Le responsable de la société civile a indiqué que le plan place l’énergie au centre du développement de plusieurs secteurs stratégiques, notamment la santé, l’éducation, l’agriculture, l’industrie, les transports, l’éclairage public et les infrastructures.
D’après les projections présentées, l’Ituri aura besoin d’environ 10 milliards 500 millions de dollars américains pour la mise en œuvre de ce programme sur quinze ans. Pour la première phase, couvrant la période 2026-2030, les besoins sont estimés à 3 milliards 500 millions USD.
Pour assurer le suivi de cette stratégie, un comité multisectoriel sera mis en place. Celui-ci regroupera les services étatiques, les divisions sectorielles, les organisations de la société civile ainsi que d’autres acteurs locaux. Des structures similaires seront également installées au niveau des territoires et des entités territoriales décentralisées, notamment les chefferies, secteurs, communes et mairies.

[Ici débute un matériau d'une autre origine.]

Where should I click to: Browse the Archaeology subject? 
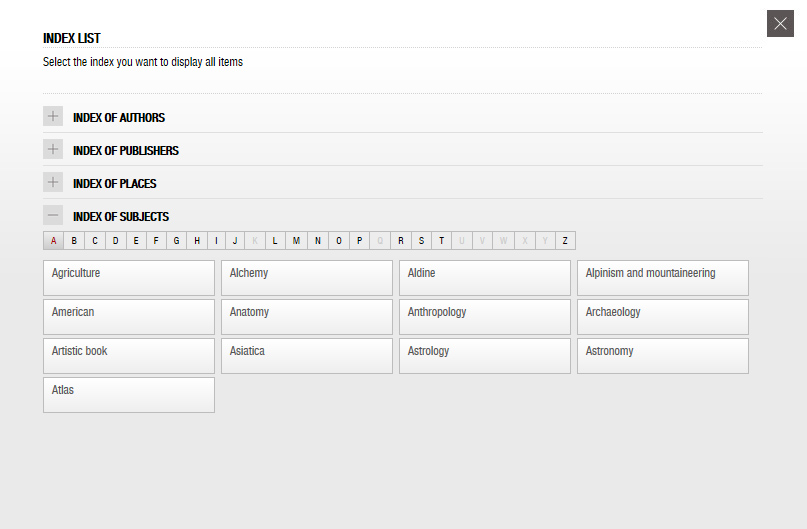coord(663,317)
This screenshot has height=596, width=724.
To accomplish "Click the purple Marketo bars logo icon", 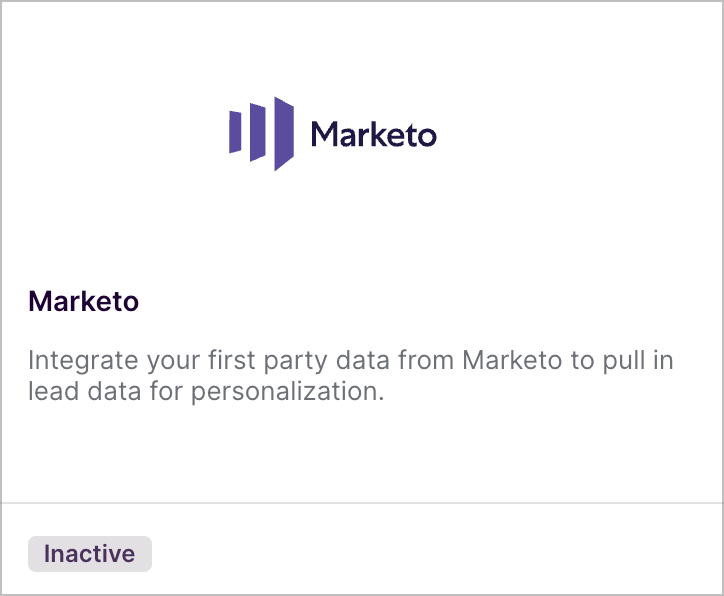I will pyautogui.click(x=261, y=134).
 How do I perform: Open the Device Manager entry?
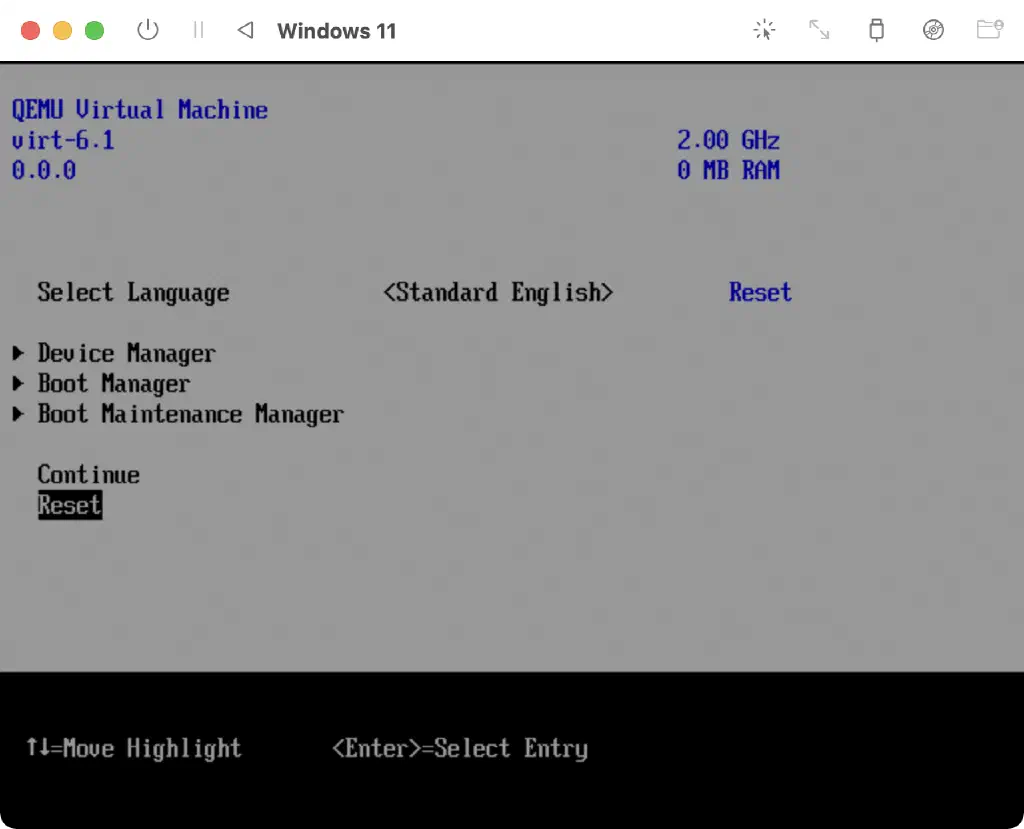click(x=126, y=353)
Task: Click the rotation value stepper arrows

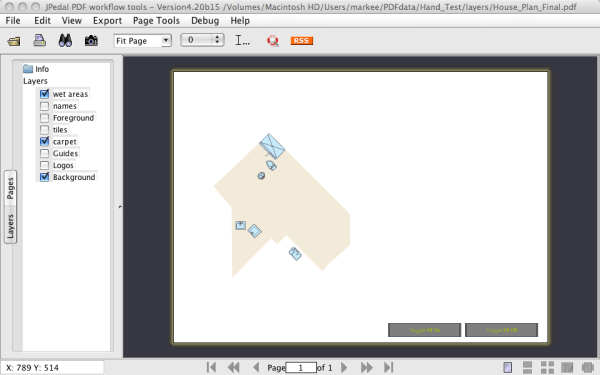Action: (x=217, y=40)

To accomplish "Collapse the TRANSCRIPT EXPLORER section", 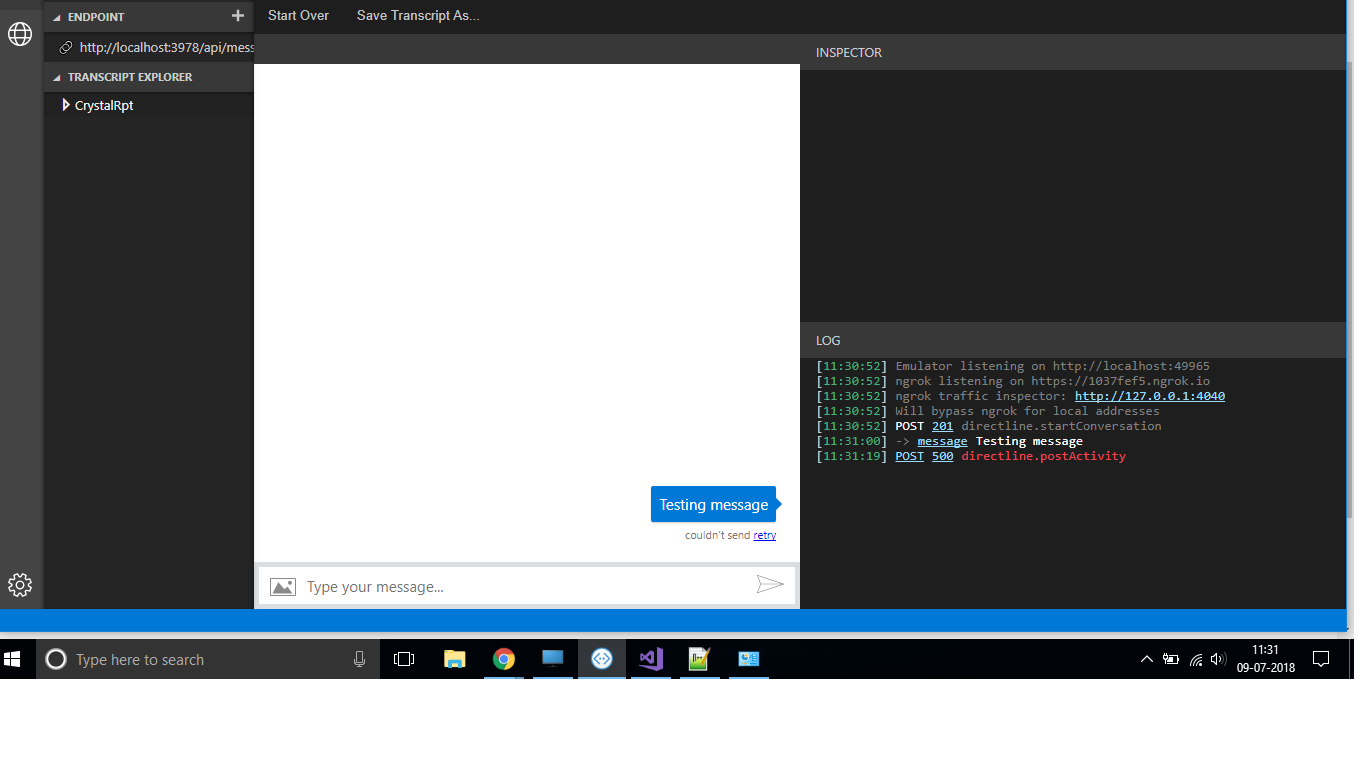I will [58, 77].
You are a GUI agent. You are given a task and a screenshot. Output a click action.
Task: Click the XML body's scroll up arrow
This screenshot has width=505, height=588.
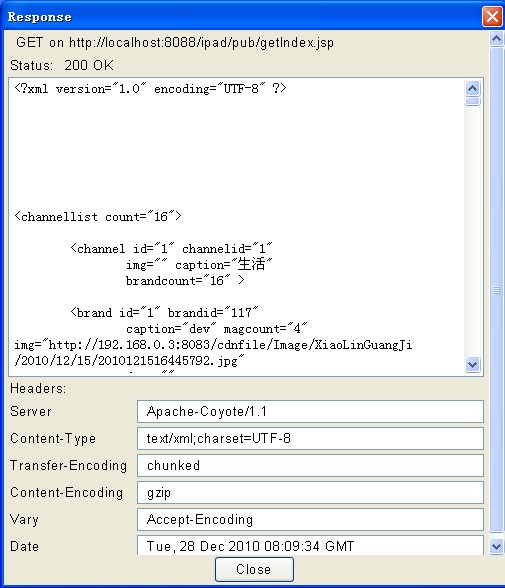click(472, 88)
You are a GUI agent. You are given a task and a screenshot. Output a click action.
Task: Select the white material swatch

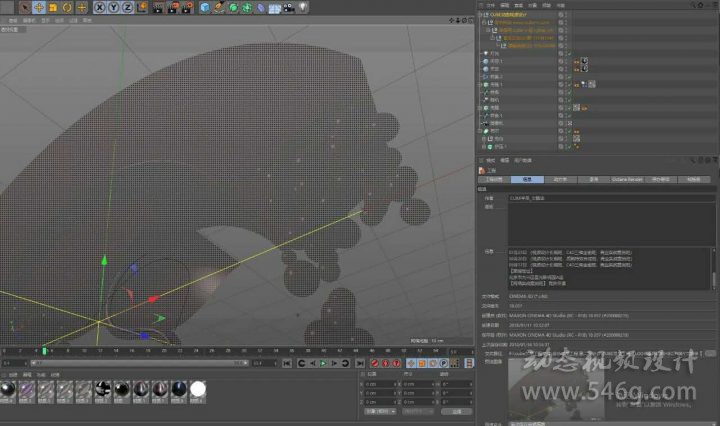(x=198, y=389)
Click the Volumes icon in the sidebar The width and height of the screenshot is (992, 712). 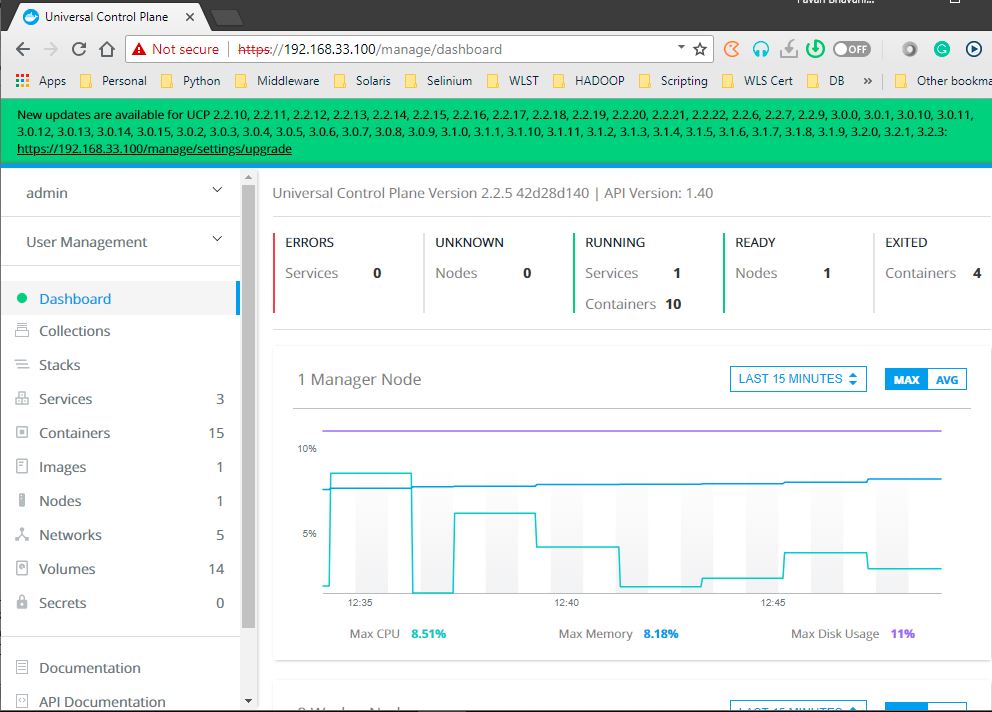(x=20, y=569)
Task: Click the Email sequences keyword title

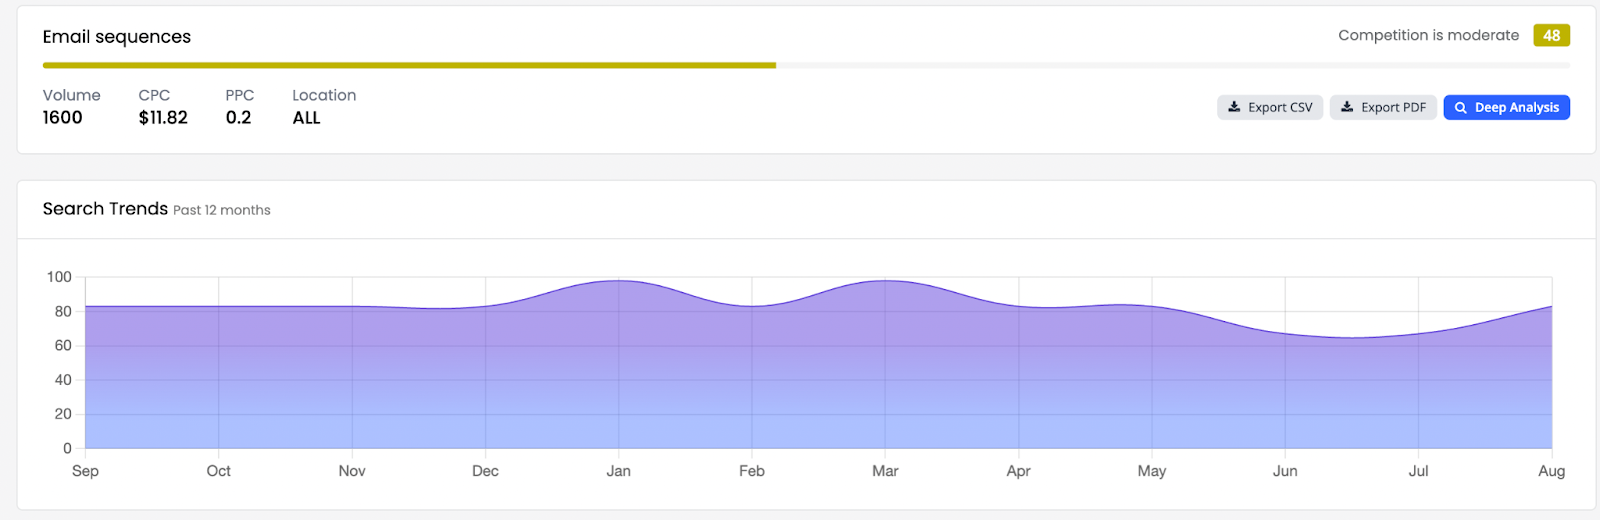Action: pyautogui.click(x=116, y=37)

Selon Dieudonné Kasonia, les énergies renouvelables constitueront une priorité dans cette nouvelle dynamique de développement.
Le secrétaire permanent du CdC/RN a également regretté que ce document, élaboré depuis 2018 dans le cadre préparatoire de la première table ronde sur l’énergie, n’ait jamais été officiellement adopté ni exploité par les autorités provinciales.
« Lors de la première table ronde, les investisseurs demandaient des statistiques précises et des documents d’orientation pour investir en Ituri. Ces outils n’existaient pas », a-t-il rappelé.
Après validation par les participants, les documents seront remis officiellement au gouverneur militaire de l’Ituri dès lundi prochain. Une deuxième table ronde des investisseurs est envisagée dans les trois mois afin de rechercher des financements et des partenaires de mise en œuvre.
Pour mobiliser les ressources nécessaires, Dieudonné Kasonia estime que la province devra capitaliser sur plusieurs mécanismes, notamment les partenariats miniers, les accords internationaux, l’appui des bailleurs de fonds ainsi que les opportunités offertes par les investissements dans les infrastructures.
Il a notamment évoqué la nécessité pour l’Ituri de mieux tirer profit de l’exploitation minière afin de financer les infrastructures énergétiques et de développement.
Le responsable de la société civile a enfin appelé les autorités provinciales, les partenaires techniques et financiers, les organisations citoyennes ainsi que les médias à contribuer aux efforts de plaidoyer et de mobilisation des ressources pour concrétiser cette vision de développement intégré.
Par ailleurs, il a indiqué que l’Ituri et le Lualaba serviront de provinces pilotes dans l’expérimentation de cette approche de planification énergétique intégrée et intersectorielle en République Démocratique du Congo.